__Short task__. Copy the woodwind-writing thread from "## rgames (Aug" through "couple of things.", substituting "sonatas" for "concertos" wherever it occurs.

__Source__.
******************************
# Writing For Woodwinds



## ryanstrong (Aug 28, 2012)

Just purchased Berlin Woodwinds, BEAUTIFUL library. After playing with it I realized I really do not know how to write specifically for woodwinds in a orchestral context.

Any resources to aid with this?


----------



## EastWest Lurker (Aug 28, 2012)

rystro @ Tue Aug 28 said:


> Just purchased Berlin Woodwinds, BEAUTIFUL library. After playing with it I realized I really do not know how to write specifically for woodwinds in a orchestral context.
> 
> Any resources to aid with this?



Ravel's "Daphnis et Chloe".


----------



## devastat (Aug 28, 2012)

Prokofiev's Peter and the Wolf.


----------



## rgames (Aug 28, 2012)

Best bet is to listen to concertos written for the individual instruments. That'll give you a solid understanding of what can be done at the extremes. Then back off a bit for standard part writing 

rgames


----------



## RiffWraith (Aug 28, 2012)

A couple of things.

1. When it comes to film score music, much of the woodwind writing is doubling strings. Write your string parts, and then add woods.
******************************
__Supplied material__.
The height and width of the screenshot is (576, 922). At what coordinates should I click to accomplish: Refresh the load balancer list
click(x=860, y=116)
******************************
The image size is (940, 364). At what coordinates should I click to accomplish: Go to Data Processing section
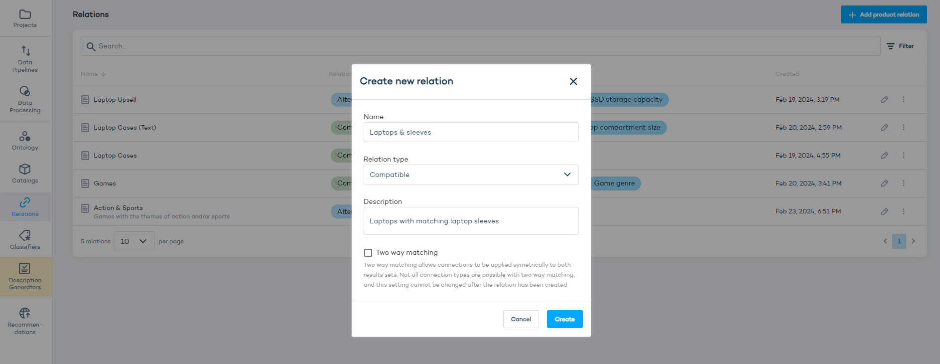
******************************
__Complete answer__.
## rgames (Aug 28, 2012)

Best bet is to listen to sonatas written for the individual instruments. That'll give you a solid understanding of what can be done at the extremes. Then back off a bit for standard part writing 

rgames


----------



## RiffWraith (Aug 28, 2012)

A couple of things.